Eine Million Tier- und Pflanzenarten sind dem Artenschutzbericht zufolge weltweit vom Aussterben bedroht, die Meere sind verschmutzt und überfischt, 40 Prozent der Weltbevölkerung haben keinen Zugang zu sauberem Trinkwasser, 23 Prozent der Landflächen können keine guten Erträge mehr liefern, weil die Böden degradiert sind, global sind Ernteerträge im Wert von 210 bis 515 Milliarden Euro pro Jahr gefährdet, weil die Bestäuberpopulationen in Gefahr sind, die globale Erwärmung schreitet schneller voran als befürchtet und zwar mit all den längst vorhergesagten Folgen, die auch in Deutschland inzwischen schmerzhaft spürbar sind – und dennoch hat Konsum Hochkonjunktur. Der Raubbau geht einfach weiter.

Immer wieder machen die Autoren des Berichts deutlich, dass der Verlust von Biodiversität nicht nur die Natur gefährdet, sondern auch die Wirtschaft und die politische Stabilität. Unter anderem, weil es zu neuen Flüchtlingsströmen kommen könnte.
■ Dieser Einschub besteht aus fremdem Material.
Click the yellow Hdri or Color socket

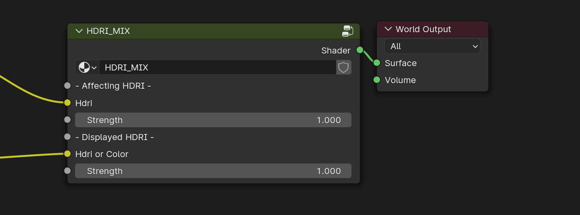pos(67,154)
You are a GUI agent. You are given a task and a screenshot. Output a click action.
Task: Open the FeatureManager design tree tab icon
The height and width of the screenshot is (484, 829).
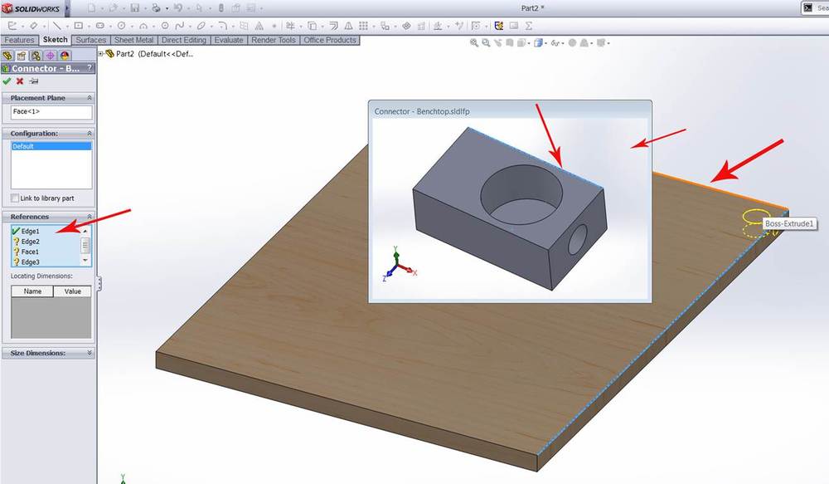[x=8, y=55]
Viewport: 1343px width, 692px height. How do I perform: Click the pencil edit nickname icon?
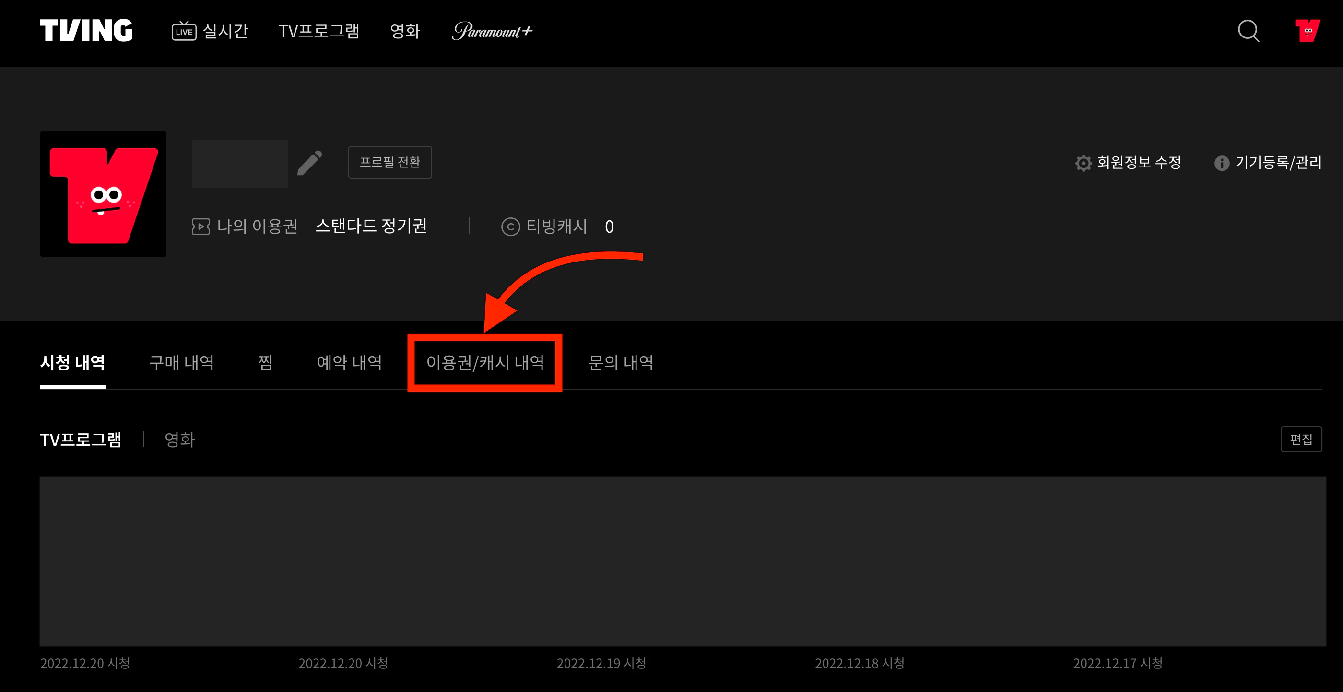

Um 105 Prozent stieg die globale Bevölkerung seit 1970. Um 15 Prozent der Pro-Kopf-Konsum an Pflanzen, Tieren, Erzen oder Erdöl.
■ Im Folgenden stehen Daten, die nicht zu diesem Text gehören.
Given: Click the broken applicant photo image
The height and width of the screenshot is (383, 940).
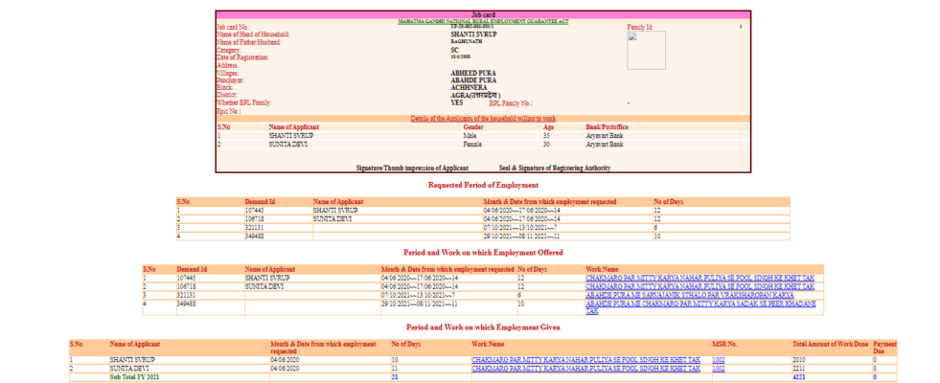Looking at the screenshot, I should point(632,38).
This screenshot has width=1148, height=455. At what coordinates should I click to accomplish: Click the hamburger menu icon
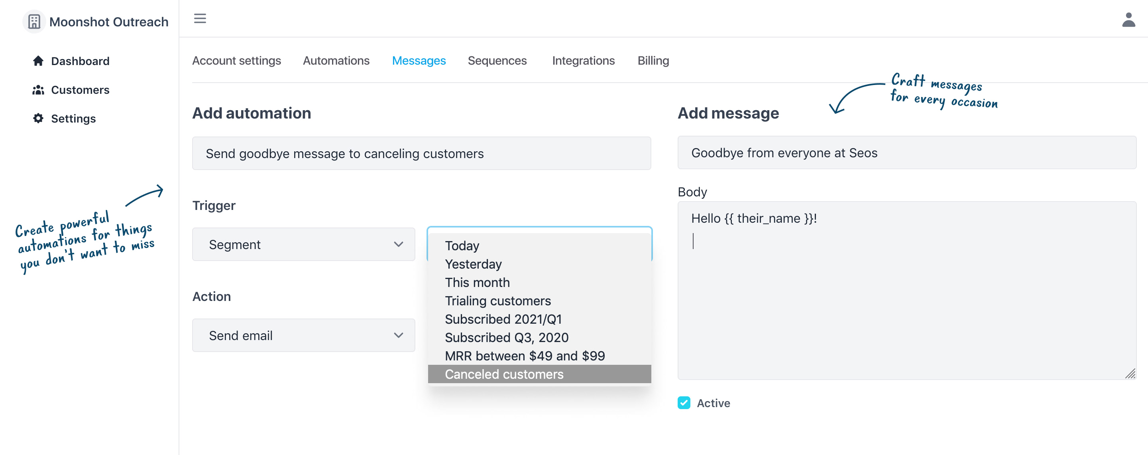point(200,18)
Auch ohne den alarmierenden Aufruf des Weltbiodiversitätsrates haben viele Menschen längst verstanden, dass das nicht gut gehen kann. Sie steuern dagegen, indem sie ihr eigenes Verhalten ändern. Dabei gehen Klima- und Artenschutz sehr oft Hand in Hand. Es hilft, weniger Fleisch zu essen, regionale, saisonale  und biologisch erzeugte Produkte zu kaufen, möglichst kein Essen wegzuschmeißen und insgesamt weniger und nachhaltiger zu konsumieren. Auch im Garten und auf dem Balkon kann jeder Einzelne viel für den Artenreichtum tun: auf Pestizide verzichten, wilde Ecken stehen lassen, die weder gemäht noch betreten werden, Wildblumenbeete anlegen ... Und auch jedes Gramm CO2, das weniger in die Atmosphäre gelangt, hilft den Arten dieser Erde. Man denke nur an die Korallen, die in den warmen Meeren zugrunde gehen oder an seltene Alpenpflanzen, die nicht weiter nach oben ausweichen können.
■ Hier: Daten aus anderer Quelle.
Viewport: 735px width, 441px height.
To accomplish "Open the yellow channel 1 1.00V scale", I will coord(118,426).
Viele Städte engagieren sich inzwischen vorbildlich im Artenschutz, indem sie Bienenweiden anlegen, auf Glyphosat verzichten und Natur Natur sein lassen.

Trotz aller bereits existierenden Naturschutzgesetze, -gebiete und -bemühungen hat die große Politik noch großen Nachholbedarf: Die Menge der ausgebrachten Kunstdünger und Pflanzenschutzmittel muss drastisch sinken, Agrarsubventionen sollten statt an Flächen an Natur- und Tierschutzauflagen gekoppelt werden, viel stärker als jetzt müssen Bauern und Winzer im Einklang mit der Natur arbeiten. Ja, die Landwirtschaft ist Mitverursacher des Artensterbens und des Klimawandels. Landwirte sind aber auch die ersten, die darunter leiden. Und die Lebensmittel, die sie erzeugen, sind in Zukunft mit acht oder neun Milliarden Menschen noch viel wichtiger als heute. Es müssen Wege gefunden werden in eine produktive, einträgliche und naturschonende Landwirtschaft. Investitionen in Forschung und Entwicklung sind da unerlässlich.

Fleisch sollte teurer werden, Fliegen auch, die immer weitere Versiegelung von Flächen muss gestoppt werden, der Ausstieg aus der Kohle muss viel früher kommen als derzeit von der Bundesregierung geplant, deutlich mehr Geld und Energie sollten in artenreiche Wälder, Wiesen und Moore, in den Umwelt- und Klimaschutz fließen.

Das ist kein Luxus. Es ist lebensnotwendig. Nicht nur für andere Spezies, sondern am Ende auch für den Menschen selbst.